Despite the rise of the Mongol and Ethiopian versions of Prester John, the original idea of a Prester John of the Indies never totally died out. Marino Sanuto, for example, an early 14th century Venetian statesman advocated the establishment of a papal fleet in the Indian Ocean and located Prester John in the far East Indies. The text of John Mandeville has the same opinion in the middle of the 14th century. The location of this Christian king in the Indies of the extreme East was also nearly the exclusive interpretation of the medieval romance literature including the Grail cycle.
We have to wait though until the middle of the 15th century to find what appears to be another major embassy from a Prester John of the Indies.
Di Conti and the Eastern Ambassador
Fra Alberto de Sarteano, a papal envoy to Ethiopia, returned to the Council of Florence in 1441 with a great foreign contigent consisting of Copts, Ethiopians from Jerusalem and two important individuals -- the Venetian traveler Nicolo di Conti and an unnamed ambassador from an unnamed Nestorian kingdom in "Upper India."
As discussed previously, Nicolo di Conti had, as told by Pero Tafur, spent many years in the service of Prester John who lived in somewhere in the Indies of the East. According to Tafur, this Prester John had a great interest in Christian Europe and had attempted to send embassies to the West during di Conti's sojourn.
Quite naturally, one could expect that when di Conti decided to return to Europe that Prester John would have seen an excellent opportunity to send an emissary along with the Venetian traveler. The envoy that came with di Conti in de Sarteano's group though is never identified, nor is his kingdom. The papal secretary Poggio Bracciolini describes the ambassador's kingdom as located in "Upper India to the north" about 20 days from Cathay (northern China).
"Upper India" during this period meant the Indies beyond the Ganges sometimes including South China. Vespucci and Magellan, for example, considered Maluku, the Spice Islands, as belonging to the region of Upper India.
The very mention of a Nestorian kingdom in Upper India should have conjured up images of Prester John in the minds of at least some informed persons of the time. Conti also mentions Nestorians near Cathay but without further specifics on location.
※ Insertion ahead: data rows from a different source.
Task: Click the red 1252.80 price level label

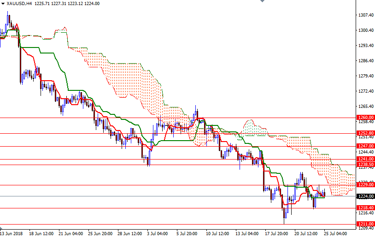Action: 366,133
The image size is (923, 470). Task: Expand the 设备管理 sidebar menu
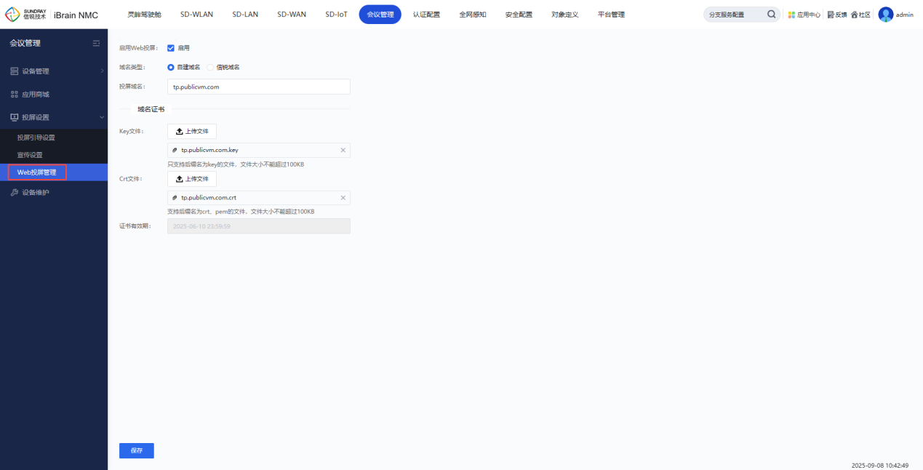coord(54,71)
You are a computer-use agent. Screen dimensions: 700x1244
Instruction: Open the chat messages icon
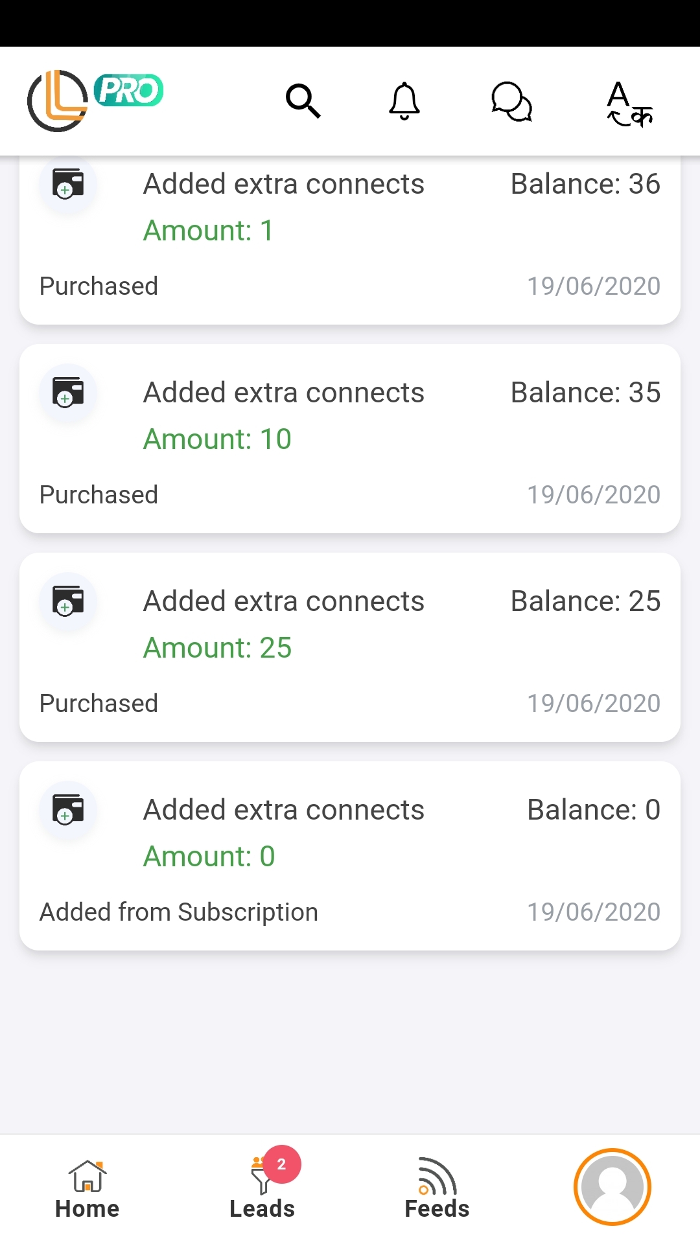511,102
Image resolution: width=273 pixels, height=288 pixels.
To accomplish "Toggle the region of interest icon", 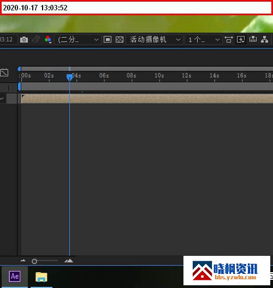I will coord(108,39).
However, it was during this period that the Pope was actively seeking relations with the Negus of Ethiopia who had the formal title of "Prester John." So the silence in Poggio's account of 1447 is understandable.
Also, the Prester John of the Indies during this time becomes more generally known as "Emperor Thomas of the Indians" after St. Thomas, the supposed evangelizer of the East, as opposed to "Emperor Prester John of the Ethiopians." Pope Eugenius IV in 1439 addressed identical letters to these two emperors.
Di Conti's testimony is widely believed to have created the idea that the East Indies and Cathay could be reached by sailing west from Europe. And Paolo Toscanelli, who directly influenced Columbus, also claimed to have spoken with the mysterious ambassador who came with De Sarteano's retinue. Columbus himself copied one of Toscanelli's letters that mentions the testimony of di Conti.
Indeed when Columbus set out on his fateful first journey, he carried a credential letter from Ferdinand and Isabella to be delivered to Prester John, the Great Khan and any other Eastern monarchs he encountered. Here is a translation of the letter:
Ferdinand and Isabella, to the King ____________The Spanish Sovereigns have heard that You and Your Subjects have a great affection for them and for Spain. They are further aware that you and your subjects are very desirous of information concerning Spain ; they accordingly send their Admiral, Christopher Columbus, who will tell you that they are in good health and perfect prosperity.Granada, April 30, 1492
Both Columbus, and Magellan after him, intended on sailing to the East Indies off the coast of South China. The difference was that Columbus was not aware of the great distance and continents that lie between him and his destination. On his second voyage, Columbus had heard from his men of Taino Indians dressed in white cloaks. The navigator concluded that he must have reached the land of Prester John!
Now it makes sense that Columbus like Magellan would seek a friendly king on the other side of the earth, particularly a Christian one, so we are taken back to the Nestorian ambassador who came along with di Conti to the Council of Florence and whose testimony was published some 45 years earlier. Toscanelli had written to Columbus about the Christians in the East, and we know that Columbus himself had notions of a grand alliance between these Christians, or those to be converted to Christianity, in his desire for a reconquest of Jerusalem. The gold of Ophir that Columbus assigned to the same region, would finance this great project -- in fulfillment, Columbus thought, of biblical prophecy.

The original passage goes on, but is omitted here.